Do this » Report in full every line below that contains the string "width". Case counts.

Data for the task »

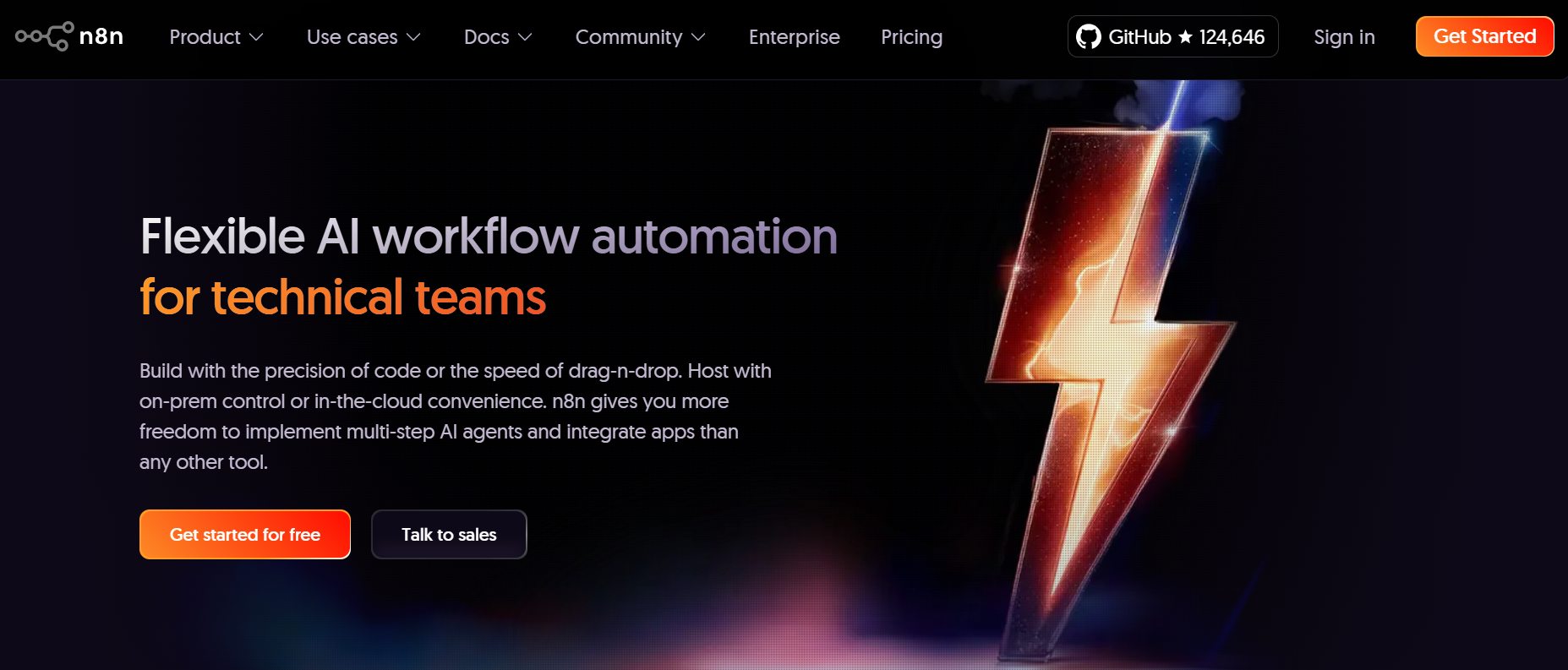Open the Product menu item
Screen dimensions: 1568x670
click(205, 37)
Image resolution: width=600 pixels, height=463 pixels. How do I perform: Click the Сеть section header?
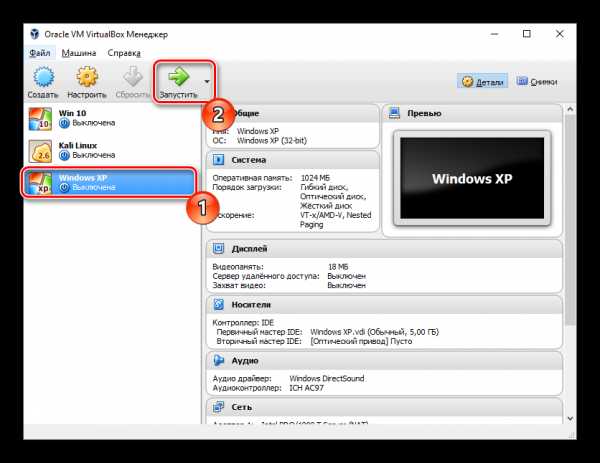(x=240, y=407)
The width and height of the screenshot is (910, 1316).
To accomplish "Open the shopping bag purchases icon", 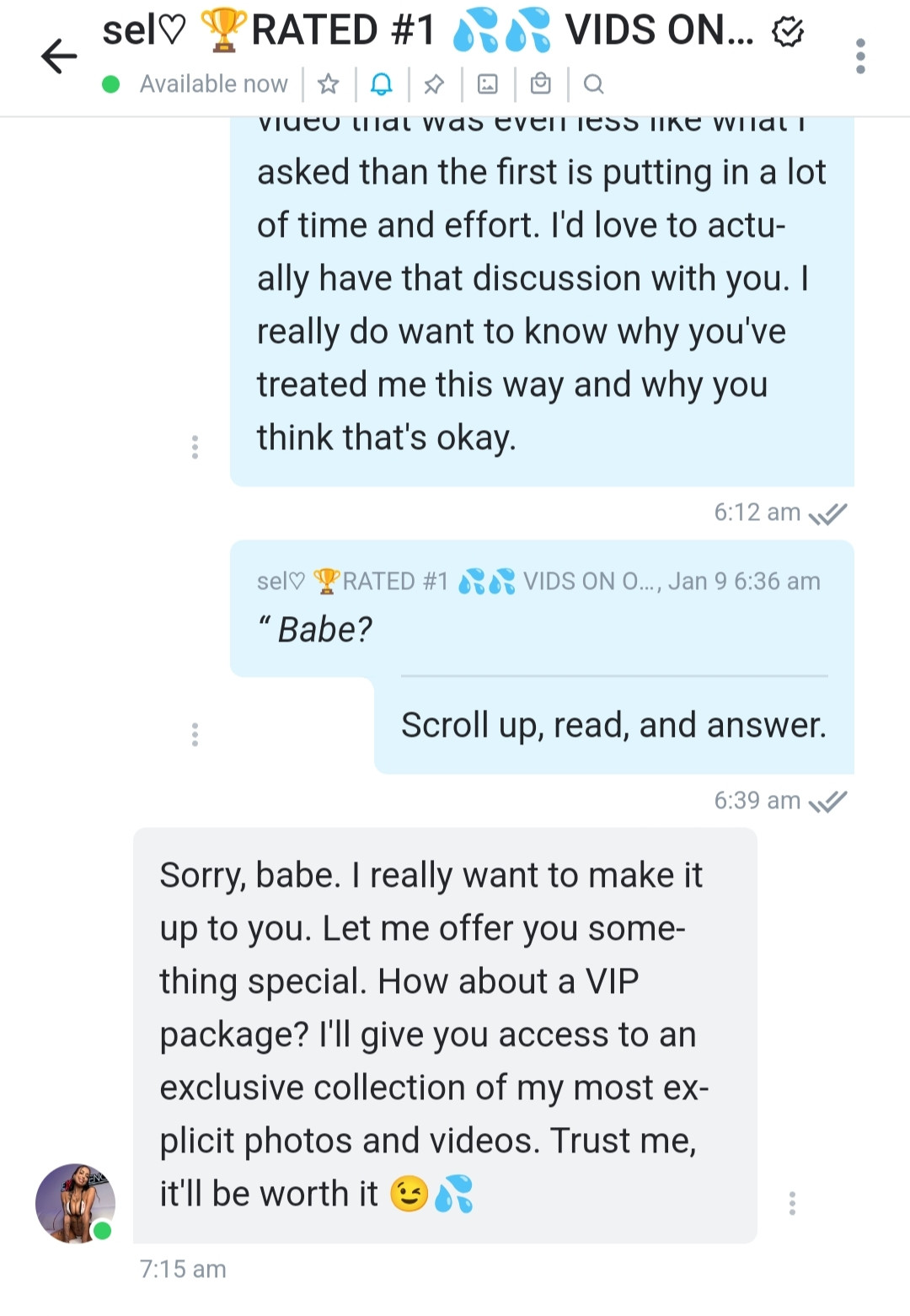I will click(x=540, y=83).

Correct response »
Image resolution: width=600 pixels, height=463 pixels. How do I perform: Click the Сеть section header?
The width and height of the screenshot is (910, 1316).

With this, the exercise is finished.